**Exercise objective:**
Please repeat, unchanged, the lines at the top of the listing below, ending with the one that has "The height and width of the screenshot is (366, 600).".

**Data for processing:**
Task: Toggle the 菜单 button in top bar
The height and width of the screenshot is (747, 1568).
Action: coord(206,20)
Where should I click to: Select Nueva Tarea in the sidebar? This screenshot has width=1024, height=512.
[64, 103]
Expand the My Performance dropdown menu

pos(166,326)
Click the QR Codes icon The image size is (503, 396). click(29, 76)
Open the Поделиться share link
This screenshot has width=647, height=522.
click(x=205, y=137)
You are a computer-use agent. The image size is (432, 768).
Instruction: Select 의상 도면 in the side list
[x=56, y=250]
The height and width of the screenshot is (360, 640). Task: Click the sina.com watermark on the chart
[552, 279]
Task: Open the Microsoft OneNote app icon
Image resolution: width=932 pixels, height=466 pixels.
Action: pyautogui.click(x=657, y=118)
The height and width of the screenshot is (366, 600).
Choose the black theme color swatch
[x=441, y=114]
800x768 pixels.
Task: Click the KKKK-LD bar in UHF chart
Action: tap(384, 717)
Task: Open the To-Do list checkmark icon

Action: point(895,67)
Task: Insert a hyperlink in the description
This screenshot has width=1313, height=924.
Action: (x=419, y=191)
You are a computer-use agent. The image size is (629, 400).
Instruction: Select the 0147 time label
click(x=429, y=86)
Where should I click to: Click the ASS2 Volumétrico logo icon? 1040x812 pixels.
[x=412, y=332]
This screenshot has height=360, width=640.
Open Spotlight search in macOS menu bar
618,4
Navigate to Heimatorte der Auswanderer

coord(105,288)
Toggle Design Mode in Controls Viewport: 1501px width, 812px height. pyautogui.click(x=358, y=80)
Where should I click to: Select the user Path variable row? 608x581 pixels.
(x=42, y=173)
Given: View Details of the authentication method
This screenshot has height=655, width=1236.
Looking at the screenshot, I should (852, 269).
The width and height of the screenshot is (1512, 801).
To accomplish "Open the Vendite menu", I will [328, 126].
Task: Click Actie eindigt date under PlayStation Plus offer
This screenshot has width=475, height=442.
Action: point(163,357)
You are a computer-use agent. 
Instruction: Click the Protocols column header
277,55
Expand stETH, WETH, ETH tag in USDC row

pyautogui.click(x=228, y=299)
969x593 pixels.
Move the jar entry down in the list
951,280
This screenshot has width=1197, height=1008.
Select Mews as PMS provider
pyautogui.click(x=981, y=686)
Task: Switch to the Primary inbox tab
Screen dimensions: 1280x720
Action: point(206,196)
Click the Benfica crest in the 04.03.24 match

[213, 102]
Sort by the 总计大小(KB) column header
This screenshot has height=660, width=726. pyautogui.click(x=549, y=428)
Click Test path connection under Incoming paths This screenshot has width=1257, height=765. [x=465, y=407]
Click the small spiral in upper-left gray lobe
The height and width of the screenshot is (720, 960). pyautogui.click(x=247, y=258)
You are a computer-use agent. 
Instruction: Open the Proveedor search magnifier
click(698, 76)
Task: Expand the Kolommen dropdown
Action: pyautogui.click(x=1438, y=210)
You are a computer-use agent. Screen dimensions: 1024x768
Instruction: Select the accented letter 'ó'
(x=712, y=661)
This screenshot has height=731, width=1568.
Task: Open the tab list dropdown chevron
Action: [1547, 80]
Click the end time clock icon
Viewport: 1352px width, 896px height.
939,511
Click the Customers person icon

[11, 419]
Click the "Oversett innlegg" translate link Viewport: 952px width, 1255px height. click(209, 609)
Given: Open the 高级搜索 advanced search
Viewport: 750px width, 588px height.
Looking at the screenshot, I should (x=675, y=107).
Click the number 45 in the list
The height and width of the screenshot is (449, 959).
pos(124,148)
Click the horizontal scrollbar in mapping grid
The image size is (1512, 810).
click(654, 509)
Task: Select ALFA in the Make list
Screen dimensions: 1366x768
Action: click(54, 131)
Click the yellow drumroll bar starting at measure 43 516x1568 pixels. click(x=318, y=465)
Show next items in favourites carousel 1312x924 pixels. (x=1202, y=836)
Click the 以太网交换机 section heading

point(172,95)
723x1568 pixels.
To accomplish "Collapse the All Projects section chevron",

**Your solution:**
Task: Toggle the 菜单 button in top bar
The height and width of the screenshot is (747, 1568).
Action: coord(206,20)
Where should I click to: Select Nueva Tarea in the sidebar? This screenshot has width=1024, height=512.
[64, 103]
Expand the My Performance dropdown menu

pos(166,326)
Click the QR Codes icon The image size is (503, 396). click(29, 76)
Open the Поделиться share link
This screenshot has width=647, height=522.
click(x=205, y=137)
You are a computer-use agent. The image size is (432, 768).
Instruction: Select 의상 도면 in the side list
[x=56, y=250]
The height and width of the screenshot is (360, 640). Task: Click the sina.com watermark on the chart
[552, 279]
Task: Open the Microsoft OneNote app icon
Image resolution: width=932 pixels, height=466 pixels.
Action: pyautogui.click(x=657, y=118)
The height and width of the screenshot is (366, 600).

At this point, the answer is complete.